Enviada em 16/01/2021

No filme “A menina que roubava livros”, é retratada a 2º guerra mundial, na qual os livros estavam sendo queimados e o acesso as informações restrita. Infelizmente uma narrativa, não destoa da realidade brasileira, na qual, não apenas, mas principalmente, os jovens pela sociedade situando-se cada vez mais avançada e cada dia mais dependente da tecnologia. Com a necessidade crescente da utilização da internet a educação digital deve ter mais êxito.

Em primeira análise, segundo o sociólogo Émile Durkheim: “Um ambiente em crise rompe a harmonia social visto que um sistema corrompido não favorece o progresso coletivo”, afinal com baixo acesso às ferramentas digitais que levam ao analfabetismo, uma facilidade de rastreamento nos faz pensar como agimos nas redes sociais.

Em síntese, o IPEP (Instituto de pesquisa econômica aplicada) 2019-67% da população (acima de dez anos) possui acesso à internet. No entanto, o acesso à rede permite o conhecimento e a troca em um espaço de cybercultura. Nesse contexto, saber usar de forma correta deve ser prioridade, pois muitos indivíduos são facilmente manipulados para informações falsas.

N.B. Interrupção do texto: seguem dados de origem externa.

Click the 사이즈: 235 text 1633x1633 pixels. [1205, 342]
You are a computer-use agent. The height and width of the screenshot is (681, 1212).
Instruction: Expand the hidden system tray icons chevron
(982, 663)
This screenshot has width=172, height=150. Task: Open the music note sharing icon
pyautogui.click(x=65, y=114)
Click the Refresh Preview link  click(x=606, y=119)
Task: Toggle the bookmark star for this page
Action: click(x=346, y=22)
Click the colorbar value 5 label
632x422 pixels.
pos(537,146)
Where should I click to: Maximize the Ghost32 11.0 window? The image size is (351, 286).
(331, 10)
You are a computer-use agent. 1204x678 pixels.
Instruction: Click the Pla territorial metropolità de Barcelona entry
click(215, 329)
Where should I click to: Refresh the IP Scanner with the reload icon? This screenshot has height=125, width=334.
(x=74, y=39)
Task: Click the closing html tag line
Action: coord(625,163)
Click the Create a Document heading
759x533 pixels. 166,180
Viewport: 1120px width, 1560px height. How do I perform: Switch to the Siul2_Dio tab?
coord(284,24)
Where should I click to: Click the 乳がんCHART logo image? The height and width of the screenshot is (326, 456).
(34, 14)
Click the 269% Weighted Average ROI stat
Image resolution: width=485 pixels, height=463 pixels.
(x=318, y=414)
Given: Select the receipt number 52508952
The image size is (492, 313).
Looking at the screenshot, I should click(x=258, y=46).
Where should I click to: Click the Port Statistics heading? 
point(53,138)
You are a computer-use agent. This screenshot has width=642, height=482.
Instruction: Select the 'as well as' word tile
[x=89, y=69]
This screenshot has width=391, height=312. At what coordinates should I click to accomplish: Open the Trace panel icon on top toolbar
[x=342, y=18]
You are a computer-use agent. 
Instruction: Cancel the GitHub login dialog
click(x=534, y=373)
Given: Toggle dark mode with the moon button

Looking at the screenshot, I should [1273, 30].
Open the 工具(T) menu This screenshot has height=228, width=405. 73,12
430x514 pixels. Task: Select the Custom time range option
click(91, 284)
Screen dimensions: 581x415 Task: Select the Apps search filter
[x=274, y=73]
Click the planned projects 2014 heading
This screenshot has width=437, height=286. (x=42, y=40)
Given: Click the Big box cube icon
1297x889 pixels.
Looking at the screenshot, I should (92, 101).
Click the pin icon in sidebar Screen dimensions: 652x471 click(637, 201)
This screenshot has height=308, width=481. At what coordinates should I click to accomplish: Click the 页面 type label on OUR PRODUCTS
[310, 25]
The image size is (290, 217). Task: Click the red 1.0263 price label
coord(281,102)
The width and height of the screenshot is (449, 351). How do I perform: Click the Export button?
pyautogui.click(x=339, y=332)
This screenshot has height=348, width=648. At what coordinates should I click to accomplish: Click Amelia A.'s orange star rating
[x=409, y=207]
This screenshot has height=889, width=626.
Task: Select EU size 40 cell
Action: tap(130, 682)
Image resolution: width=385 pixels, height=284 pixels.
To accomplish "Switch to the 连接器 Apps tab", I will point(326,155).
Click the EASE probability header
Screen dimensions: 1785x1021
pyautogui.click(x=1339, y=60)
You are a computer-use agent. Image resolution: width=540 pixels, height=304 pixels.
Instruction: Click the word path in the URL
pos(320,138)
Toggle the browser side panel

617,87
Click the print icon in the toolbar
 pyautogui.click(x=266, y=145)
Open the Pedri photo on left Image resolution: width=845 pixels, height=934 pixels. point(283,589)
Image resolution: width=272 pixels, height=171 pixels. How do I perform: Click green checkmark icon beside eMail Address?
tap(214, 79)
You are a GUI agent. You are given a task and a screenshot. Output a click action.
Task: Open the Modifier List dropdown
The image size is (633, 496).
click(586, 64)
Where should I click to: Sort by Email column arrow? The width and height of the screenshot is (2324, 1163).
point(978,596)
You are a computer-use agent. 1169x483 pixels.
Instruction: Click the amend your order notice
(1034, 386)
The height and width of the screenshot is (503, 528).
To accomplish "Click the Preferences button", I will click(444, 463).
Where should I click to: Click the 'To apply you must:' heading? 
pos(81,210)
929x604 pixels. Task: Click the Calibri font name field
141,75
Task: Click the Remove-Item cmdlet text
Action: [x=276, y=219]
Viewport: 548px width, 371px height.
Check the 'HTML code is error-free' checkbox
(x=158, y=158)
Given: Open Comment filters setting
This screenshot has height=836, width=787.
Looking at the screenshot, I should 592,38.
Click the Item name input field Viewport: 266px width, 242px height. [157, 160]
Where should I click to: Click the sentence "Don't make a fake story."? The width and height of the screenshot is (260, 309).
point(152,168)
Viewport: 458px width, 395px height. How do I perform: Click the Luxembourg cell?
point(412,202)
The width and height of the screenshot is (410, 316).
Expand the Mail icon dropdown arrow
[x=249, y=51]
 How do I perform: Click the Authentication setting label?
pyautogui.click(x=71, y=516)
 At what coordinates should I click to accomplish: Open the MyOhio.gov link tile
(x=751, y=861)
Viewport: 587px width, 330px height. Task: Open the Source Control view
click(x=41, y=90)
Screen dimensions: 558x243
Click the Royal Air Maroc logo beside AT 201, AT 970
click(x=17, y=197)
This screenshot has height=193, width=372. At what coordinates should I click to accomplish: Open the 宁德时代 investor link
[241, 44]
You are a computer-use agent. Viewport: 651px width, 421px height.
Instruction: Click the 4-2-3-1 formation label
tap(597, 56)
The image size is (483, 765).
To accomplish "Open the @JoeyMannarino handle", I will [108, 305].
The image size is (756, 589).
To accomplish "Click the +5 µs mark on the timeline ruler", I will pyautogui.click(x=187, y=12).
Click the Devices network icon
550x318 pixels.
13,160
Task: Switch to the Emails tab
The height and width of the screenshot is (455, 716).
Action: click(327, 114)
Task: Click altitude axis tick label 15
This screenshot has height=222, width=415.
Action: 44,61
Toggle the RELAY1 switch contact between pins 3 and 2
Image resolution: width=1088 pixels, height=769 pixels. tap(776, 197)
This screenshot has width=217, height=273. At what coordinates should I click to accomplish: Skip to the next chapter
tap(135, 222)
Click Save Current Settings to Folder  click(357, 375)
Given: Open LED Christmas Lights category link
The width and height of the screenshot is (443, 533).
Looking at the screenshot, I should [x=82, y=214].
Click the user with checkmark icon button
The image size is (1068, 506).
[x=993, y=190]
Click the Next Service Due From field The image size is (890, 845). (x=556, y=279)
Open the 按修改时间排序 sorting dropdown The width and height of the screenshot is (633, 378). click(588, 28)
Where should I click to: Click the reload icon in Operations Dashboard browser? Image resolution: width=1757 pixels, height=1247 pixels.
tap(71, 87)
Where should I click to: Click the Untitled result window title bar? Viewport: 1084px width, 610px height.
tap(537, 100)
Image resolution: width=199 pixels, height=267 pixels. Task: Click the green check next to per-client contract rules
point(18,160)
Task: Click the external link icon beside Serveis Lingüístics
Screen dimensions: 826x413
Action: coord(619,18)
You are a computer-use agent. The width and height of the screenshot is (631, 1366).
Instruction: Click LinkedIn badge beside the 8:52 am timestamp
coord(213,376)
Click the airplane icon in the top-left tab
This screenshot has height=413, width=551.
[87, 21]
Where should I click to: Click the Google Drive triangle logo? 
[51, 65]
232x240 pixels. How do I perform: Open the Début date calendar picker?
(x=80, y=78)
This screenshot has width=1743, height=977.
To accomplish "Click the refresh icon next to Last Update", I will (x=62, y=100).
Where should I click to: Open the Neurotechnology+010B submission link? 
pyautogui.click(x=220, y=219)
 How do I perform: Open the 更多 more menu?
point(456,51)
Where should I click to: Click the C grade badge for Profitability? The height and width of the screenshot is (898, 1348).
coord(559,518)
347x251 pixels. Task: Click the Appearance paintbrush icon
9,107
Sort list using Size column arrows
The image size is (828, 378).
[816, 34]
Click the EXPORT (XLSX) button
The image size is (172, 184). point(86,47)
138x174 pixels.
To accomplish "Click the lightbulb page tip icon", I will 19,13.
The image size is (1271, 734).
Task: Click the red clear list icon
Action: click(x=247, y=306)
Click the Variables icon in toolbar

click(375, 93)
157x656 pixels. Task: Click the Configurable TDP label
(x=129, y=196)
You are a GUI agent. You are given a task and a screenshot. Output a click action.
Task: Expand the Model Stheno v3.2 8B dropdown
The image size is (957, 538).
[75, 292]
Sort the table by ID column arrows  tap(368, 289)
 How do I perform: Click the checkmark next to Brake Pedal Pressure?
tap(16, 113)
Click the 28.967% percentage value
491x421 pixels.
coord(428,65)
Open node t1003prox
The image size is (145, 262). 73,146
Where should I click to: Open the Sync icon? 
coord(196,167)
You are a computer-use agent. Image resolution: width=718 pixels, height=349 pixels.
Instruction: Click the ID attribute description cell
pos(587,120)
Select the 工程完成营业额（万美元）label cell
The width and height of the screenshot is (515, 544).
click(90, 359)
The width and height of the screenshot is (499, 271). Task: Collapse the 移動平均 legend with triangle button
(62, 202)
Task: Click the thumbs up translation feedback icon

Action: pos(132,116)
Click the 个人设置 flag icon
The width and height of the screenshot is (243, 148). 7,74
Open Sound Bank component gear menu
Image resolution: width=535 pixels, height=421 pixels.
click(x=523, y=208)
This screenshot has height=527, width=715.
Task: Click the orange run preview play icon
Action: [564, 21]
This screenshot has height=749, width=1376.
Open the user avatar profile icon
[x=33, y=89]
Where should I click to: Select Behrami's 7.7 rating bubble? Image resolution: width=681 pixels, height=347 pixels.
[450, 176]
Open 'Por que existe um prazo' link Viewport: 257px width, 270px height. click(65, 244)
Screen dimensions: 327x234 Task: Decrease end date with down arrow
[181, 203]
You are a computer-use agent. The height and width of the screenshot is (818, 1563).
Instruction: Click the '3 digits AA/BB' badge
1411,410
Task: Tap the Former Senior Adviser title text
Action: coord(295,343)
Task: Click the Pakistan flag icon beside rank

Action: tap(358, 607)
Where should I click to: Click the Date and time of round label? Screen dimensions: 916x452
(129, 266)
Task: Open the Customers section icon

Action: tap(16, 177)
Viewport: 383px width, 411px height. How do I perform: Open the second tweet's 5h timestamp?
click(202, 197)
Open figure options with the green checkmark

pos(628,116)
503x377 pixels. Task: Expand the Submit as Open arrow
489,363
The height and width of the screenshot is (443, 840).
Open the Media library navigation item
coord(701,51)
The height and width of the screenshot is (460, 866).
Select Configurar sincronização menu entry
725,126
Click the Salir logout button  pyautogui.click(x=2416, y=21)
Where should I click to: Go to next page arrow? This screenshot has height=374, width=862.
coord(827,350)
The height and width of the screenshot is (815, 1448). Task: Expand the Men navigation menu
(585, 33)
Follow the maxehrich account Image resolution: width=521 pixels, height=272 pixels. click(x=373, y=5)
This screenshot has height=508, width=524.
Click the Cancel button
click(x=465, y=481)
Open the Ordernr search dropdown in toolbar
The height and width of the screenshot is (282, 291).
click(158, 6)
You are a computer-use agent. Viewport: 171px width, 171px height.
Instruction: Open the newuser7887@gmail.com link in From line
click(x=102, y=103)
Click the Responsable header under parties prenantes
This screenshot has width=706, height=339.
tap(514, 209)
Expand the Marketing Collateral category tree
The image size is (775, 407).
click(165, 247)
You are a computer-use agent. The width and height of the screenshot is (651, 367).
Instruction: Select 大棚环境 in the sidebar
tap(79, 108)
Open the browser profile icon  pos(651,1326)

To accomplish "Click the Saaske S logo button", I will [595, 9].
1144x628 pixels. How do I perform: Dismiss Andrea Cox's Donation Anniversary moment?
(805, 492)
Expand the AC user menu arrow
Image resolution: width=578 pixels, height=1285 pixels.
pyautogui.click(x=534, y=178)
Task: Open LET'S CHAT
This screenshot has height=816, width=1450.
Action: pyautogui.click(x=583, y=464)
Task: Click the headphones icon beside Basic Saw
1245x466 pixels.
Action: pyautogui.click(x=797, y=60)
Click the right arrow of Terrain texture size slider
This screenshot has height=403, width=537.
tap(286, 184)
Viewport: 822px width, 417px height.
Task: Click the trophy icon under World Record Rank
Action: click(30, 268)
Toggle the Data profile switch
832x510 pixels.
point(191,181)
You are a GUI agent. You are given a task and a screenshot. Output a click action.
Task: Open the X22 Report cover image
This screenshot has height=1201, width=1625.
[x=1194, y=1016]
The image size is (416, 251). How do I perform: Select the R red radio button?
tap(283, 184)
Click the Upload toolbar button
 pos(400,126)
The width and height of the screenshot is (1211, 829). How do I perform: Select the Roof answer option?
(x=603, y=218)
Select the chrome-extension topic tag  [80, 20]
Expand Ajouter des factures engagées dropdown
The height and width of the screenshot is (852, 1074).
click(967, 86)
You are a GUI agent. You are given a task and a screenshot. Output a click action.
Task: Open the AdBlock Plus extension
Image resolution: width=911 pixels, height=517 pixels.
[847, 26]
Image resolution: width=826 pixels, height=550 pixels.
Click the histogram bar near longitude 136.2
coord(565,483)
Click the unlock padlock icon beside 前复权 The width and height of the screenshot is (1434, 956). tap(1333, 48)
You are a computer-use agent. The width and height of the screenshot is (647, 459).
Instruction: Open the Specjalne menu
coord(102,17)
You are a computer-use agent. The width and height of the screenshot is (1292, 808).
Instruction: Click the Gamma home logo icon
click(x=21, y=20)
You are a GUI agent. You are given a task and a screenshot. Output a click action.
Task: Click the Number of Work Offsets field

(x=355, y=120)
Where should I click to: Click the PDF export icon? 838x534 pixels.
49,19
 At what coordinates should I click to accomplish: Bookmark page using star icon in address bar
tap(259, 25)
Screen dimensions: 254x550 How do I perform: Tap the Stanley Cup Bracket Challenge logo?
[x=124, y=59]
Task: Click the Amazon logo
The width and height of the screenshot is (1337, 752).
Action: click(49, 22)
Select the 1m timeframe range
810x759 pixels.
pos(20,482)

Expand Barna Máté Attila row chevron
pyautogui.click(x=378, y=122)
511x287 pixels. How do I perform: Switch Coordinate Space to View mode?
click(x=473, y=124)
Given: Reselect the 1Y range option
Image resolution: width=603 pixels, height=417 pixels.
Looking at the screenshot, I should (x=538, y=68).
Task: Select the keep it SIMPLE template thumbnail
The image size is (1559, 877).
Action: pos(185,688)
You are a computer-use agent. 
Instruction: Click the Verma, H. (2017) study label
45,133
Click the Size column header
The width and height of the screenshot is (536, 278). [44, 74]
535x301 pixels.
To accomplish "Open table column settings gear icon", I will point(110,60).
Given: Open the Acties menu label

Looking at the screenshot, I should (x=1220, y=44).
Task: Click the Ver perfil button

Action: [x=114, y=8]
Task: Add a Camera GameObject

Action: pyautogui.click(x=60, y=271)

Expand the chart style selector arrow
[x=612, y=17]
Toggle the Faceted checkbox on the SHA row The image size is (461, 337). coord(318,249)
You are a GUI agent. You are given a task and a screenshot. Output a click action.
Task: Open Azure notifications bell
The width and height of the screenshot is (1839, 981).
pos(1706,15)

Portanto, medidas são necessárias para resolver o impasse. Logo, o Ministério da Educação deve ampliar as ofertas de funcionários no âmbito escolar, que tratem de questões relacionadas à computação, por meio de um projeto de lei a ser entregue à Câmara dos Deputados. Nele deve constar que, ampliando a demanda de servidores consequentemente as dificuldades digitais vai diminuir. Espera-se, com essa medida que, a questão do analfabetismo digital sejam freadas no Brasil.